His primary education was provided by the Presentation Sisters of St Mary’s, Hampton, and his secondary education by the Christian Brothers at CBC, St Kilda.
He owed his educational opportunities to the selfless work of the Nuns and Brothers.
Michael’s secondary education was identified by his cap, his homework and the School Cadet Corps.
Each morning Michael’s cap would go missing and there would be frantic efforts to locate it.  Michael was unperturbed but his mother, frantic.
Homework for Michael was an optional extra but he still ended up a missionary priest.
Membership of the School Cadet Corps at CBC was compulsory but Michael refused to pick up a rifle when rifle-shooting practice began.
The young ethical non-conformist had emerged.  He said he had no intention of killing anybody, rifle practice was pointless to him, so he was excused.
His youthful enthusiasm was further evidenced in his neighbourhood where an elderly lady was dying of cancer.
The compassionate schoolboy Michael visited each day to see what errands she required.
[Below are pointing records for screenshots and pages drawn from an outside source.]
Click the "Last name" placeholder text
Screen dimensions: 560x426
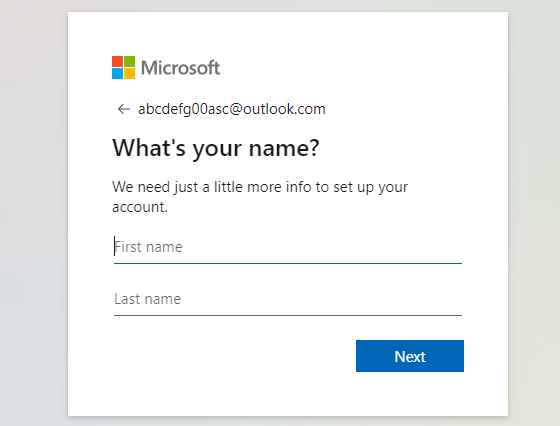pos(148,299)
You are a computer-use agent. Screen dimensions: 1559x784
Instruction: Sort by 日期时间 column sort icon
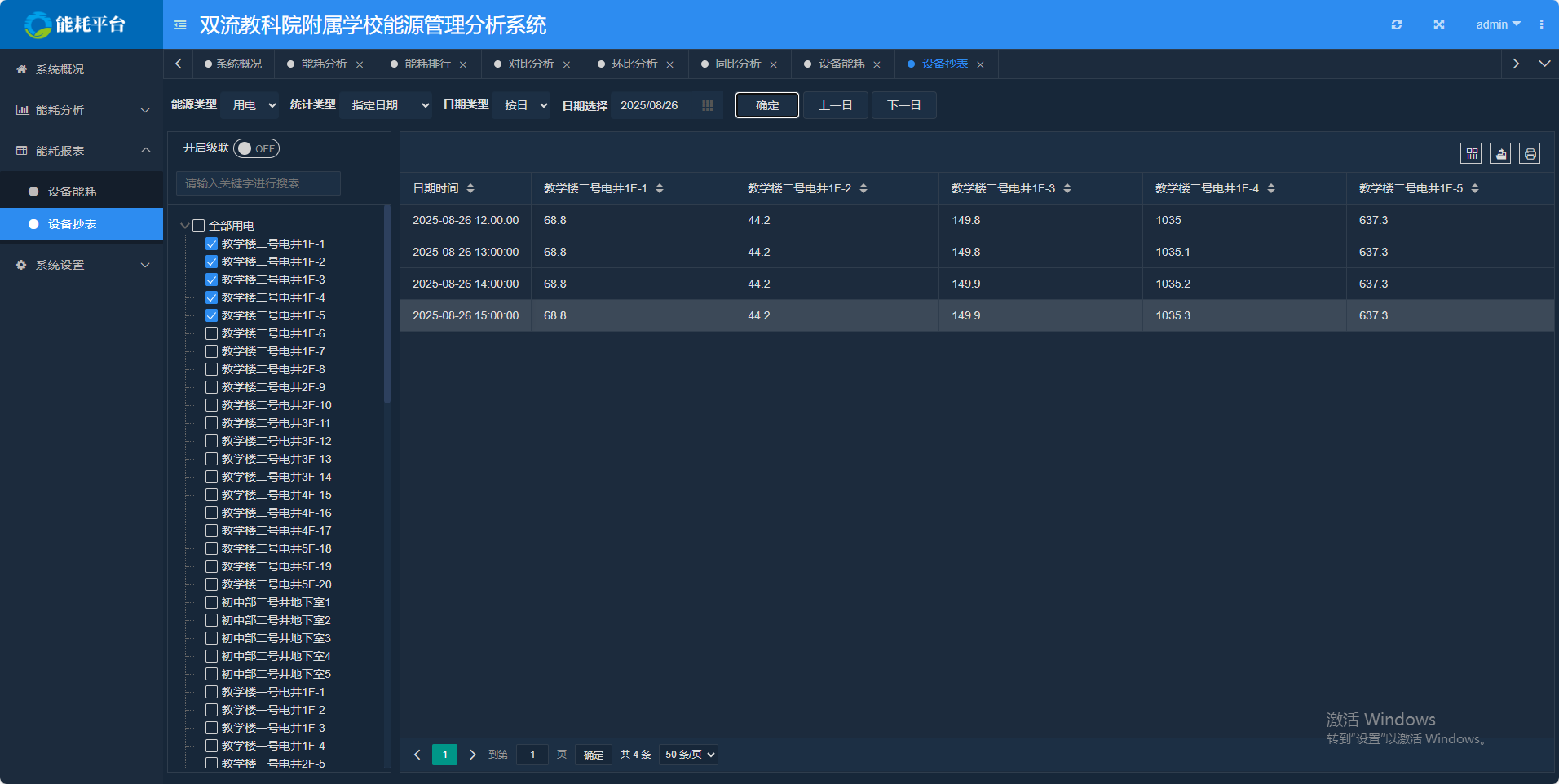coord(470,188)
His youthful idealism and the charismatic appeal of the late Fr Wally Silvester, led Michael to devote his life to the Church.
After training with the Pallottines in Sydney, he was ordained on 20 March, 1963.
A time as curate to Fr Tim O’Sullivan at Bentleigh parish, near his Hampton home, was followed by highs and lows in his life with his appointment as a missionary to Broome.
It began his love affair with the indigenous people and place of the Kimberley.
After 25 years of ministry, Fr Michael left Broome in January, 1992, where he influenced so many lives, including the establishment of the Mungarri Co-Operative, to provide reasonably-priced food to low income families.
More than half his adult life had been spent in the Kimberley and he felt a sense of rejection when he left the region, where he had been a wonderfully compassionate and supporting priest.
He worked with juvenile offenders for Juvenile Custodial Services at Banksia Hill, Rangeview and Perth Children’s Court for 16 years..
He was chaplain at Clontarf Aboriginal College, was a mentor to Catholic Agricultural College, Bindoon, was a friend of the Good Shepherd Sisters and became chaplain at Trinity.  He was also a friend of the Sisters and staff of St John of God Hospital, Subiaco, who nursed him before his passing.
His life resumed its sense of worthwhile purpose and he delighted in the achievements of his charges at all venues.
When based in Broome, he took leave one July, ignoring the wonderful winter climate of Broome, to head to the bitter winter weather of Melbourne.
He went to see the Western Bulldogs (formerly Footscray) play.  He always had his priorities right.
It is a pity that 54 years after the Bulldogs were premiers in 1954, the year his great-grandfather Michael McMahon died, and with his Doggies doing so well this year, he had to leave at half-time.